### GIVEN TEXT:

++++++++++

We passed between two rock cliffs, and the space got tighter and tighter. No roof capped off the slot, so although it was often as constricting as the mud cave would eventually be, at least we could see where we were going. I asked Schad if this winding thin canyon had a name. "Nope," he said. "No name. A no-name canyon off the Canyon with No Name."

We laughed. Schad pointed out a bluish and many-lined rock among the monotone grayness. It looked as out of place as a street sign or a palm tree in the desert. "This is from a different mountain range," Schad said. "Carried down here probably thousands of years ago and left here."

Most of the stone we saw was either smooth and flowing, like the water that shaped it, or dotted and cracked, like the sun that also did its part. For this reason, you could easily tell where rocks had broken and fallen. The piles of new-fall stood out. Seeing what the fallen stuff looked like, you didn't want to stop walking as you passed under the brittle arches and overhangs.

We turned around and snaked our way back out of the tight canyon.

Back in the car, the three of us headed out of Canyon Sin Nombre, slowly over the sand and loose stone, about another half-mile to a crossing of paths, a spot where a canyon, a creek, and an arroyo formed what looked more or less like a big sandy field with some rocks and low trees in it.

"This crossing is called a 'braided wash,' " Schad said.

Official signs had been hammered into the ground at this spot, though they were easy to miss. Canyon Sin Nombre. Carrizo Creek. Vallecito Creek. We headed more or less straight up Vallecito Creek, though this "creek" might more properly be titled a "wash" or a dry arroyo. Soon we passed wheel tracks that veered to the right into the appropriately titled Arroyo Seco del Diablo, "Dry Wash of the Devil."

++++++++++

### DATA EXTRACT:
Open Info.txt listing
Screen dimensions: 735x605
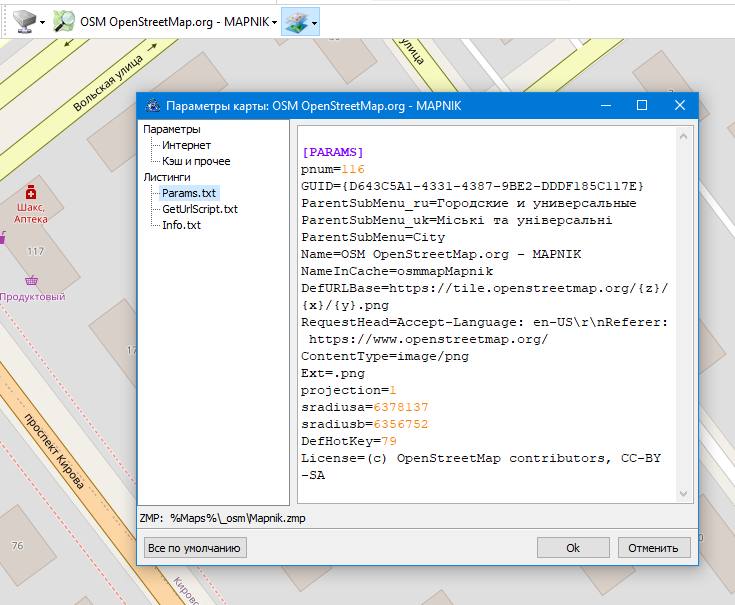(x=181, y=225)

++++++++++

### WHAT IS NEEDED:
Write what comes next in the account of the desert canyon trip, picking up after its final sentence. The data shown here is separate material and has no connection to the text about the desert canyon hike.

### RESULT FOR THIS TASK:
A mile or so farther up Vallecito Creek, we saw another sign, Arroyo Tapiado. Schad told me the name meant "mud wall wash."

Here, Schad related a story about the Butterfield Overland Stage that used to run from St. Louis to San Francisco, carrying people and mail through the desert in the late 1850s and early 1860s. Anza-Borrego had proven to be a good route through the surrounding mountains, despite the hostile Indians and lack of water.

"There's an old stage station right up Carrizo Creek over there," he said. "Just an old ruin, but it's got a lot of history."

Instead of veering to see it, we turned off Vallecito Creek up Arroyo Tapiado and headed for the mud caves.

Here we saw another car and two women setting up camp. "This place is really a camper's paradise," Schad said. "If you're into solitude and you just want to camp wherever you want, you could go into any place like this, as long as you're not driving over the vegetation, and you can stop anywhere and sleep out under the stars without a tent."

Which was exactly what we would be doing in a few hours. After driving about a mile past the only other human beings we would see that afternoon, we parked in front of the deep slot of Plunge Pool Cave, went inside, and then emerged from our dark adventure.

It was 75 degrees, 4:00 p.m., and now we were buzzing with that post-rollercoaster-like energy.

"That was fun, huh?"

"Yes. That was amazing."

We walked another hundred yards or so up the arroyo and headed fearlessly in through the opening of the Big Mud Cave. A tractor trailer could have fit through with us. Most of the roof had collapsed, which made this place more like a mud canyon than a mud cave. It wound over and down and around for many hundreds of yards and afforded us excellent views of the sky up past interesting mud formations. Large areas of ground had taken on the appearance of cracked pottery, and we got an even greater sense of how water and wind and time had come to contour this unusual land. Parts of it looked like pudding. The half-mile cave trail was a tale of ruin, tearing, crumbling, and wrenching: entropy at work.

After a long trek, over a mile, in and back out through the collapsed cave, we headed to the car and backtracked a mile to the mouth of the canyon section of Arroyo Tapiado, where there was plenty of space to park on firm sand. "Let's make camp," Schad said. It was 5:10 p.m. The temperature had already dipped into the high 60s. It had been 80 around noon.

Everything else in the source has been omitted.